So the return true
isn't returning a value for the function isUniform
, it's returning a value for the callback that you provided to the forEach
method. forEach
is really only used to create side effects. So forEach
executes the callback on each element, sees that the callback returns false
, but then doesn't have anything to do with that value, so it throws it out and moves on to the next element in the array. After iterating through the array, it moves on to the next line of code and returns true
for the function.
One way that you might do this using forEach
is to declare a variable that you initialize as true and manipulate that within the callback. This is necessary, as there's not a way to end the execution of a forEach
loop early.
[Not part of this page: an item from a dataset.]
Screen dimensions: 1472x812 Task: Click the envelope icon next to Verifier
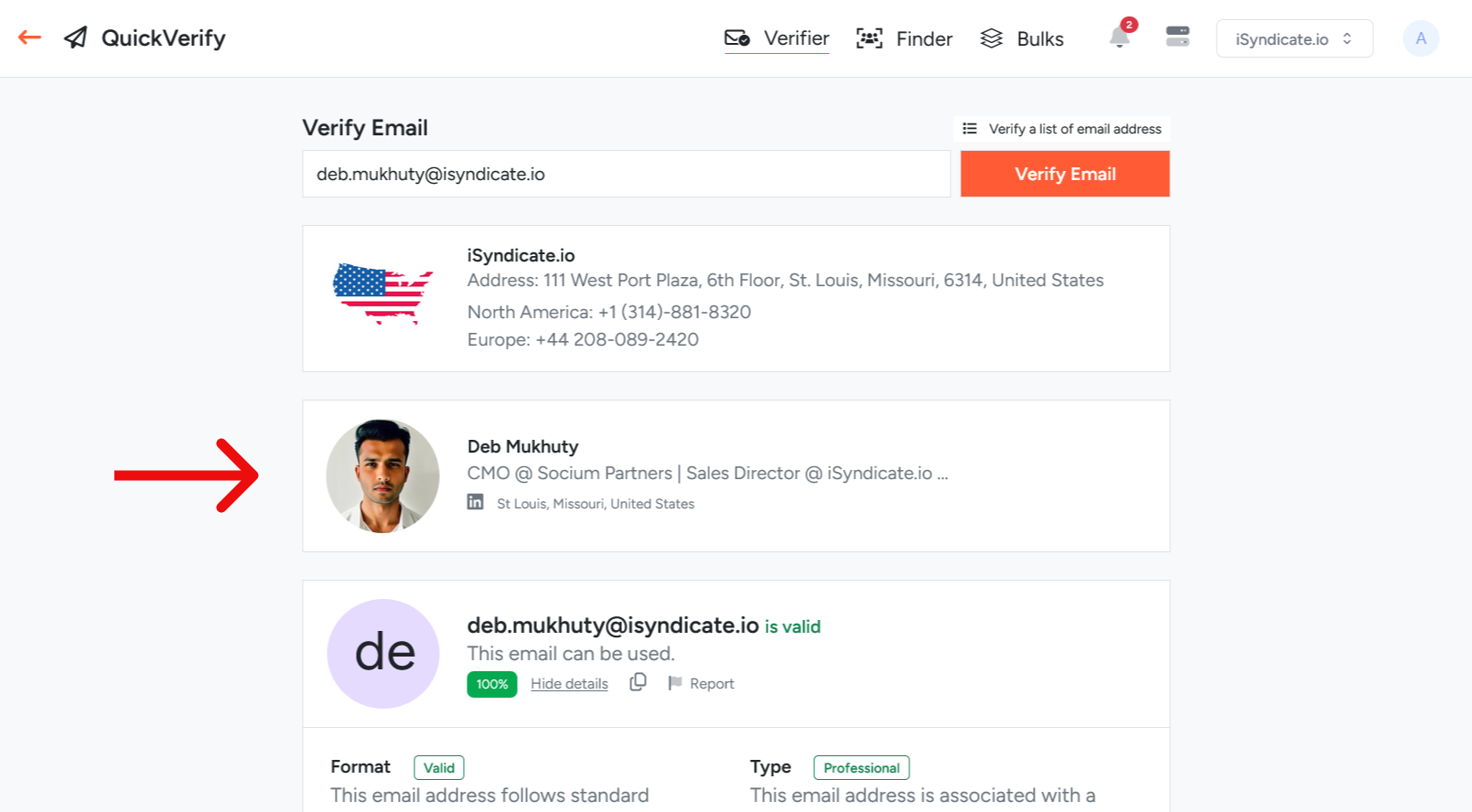pos(738,38)
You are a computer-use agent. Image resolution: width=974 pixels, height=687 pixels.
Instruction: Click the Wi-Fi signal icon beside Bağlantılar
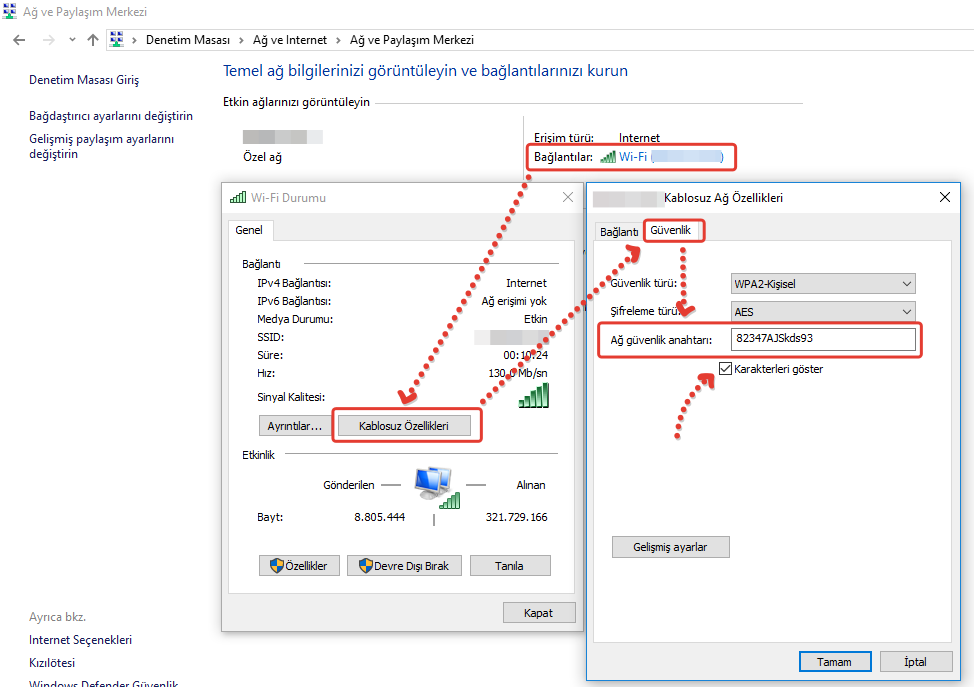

So you might instead use:
function isUniform(myArray) {
var passing = true;
myArray.forEach(function(element) {
if (element !== myArray[0]) {
passing = false;
}
});
return passing;
}
Or you could use a for
loop or a for-of
loop, in which case the return
statement would work as you had originally expected. You're probably already familiar with for
loops. For-of
loops were introduced in ES2015 (so they might not work on all JS engines). A for-of
loop would look like this:
function isUniform(myArray) {
for (element of myArray) {
if (element !== myArray[0]) {
return false
}
}
return true
}
However, the best way to do this is probably using the built in array method every
, which returns true
if every element in the array passes the test provided in the callback. So you might test every element to see if they're equal to the 0th element in the array and thus equal to each other:
function isUniform(myArray) {
return myArray.every(function (currentElement,index,array) {
return currentElement === array[0]
})
}
That's short enough that you really don't even need to put it in its own function -- and your code will probably be more readable if you don't.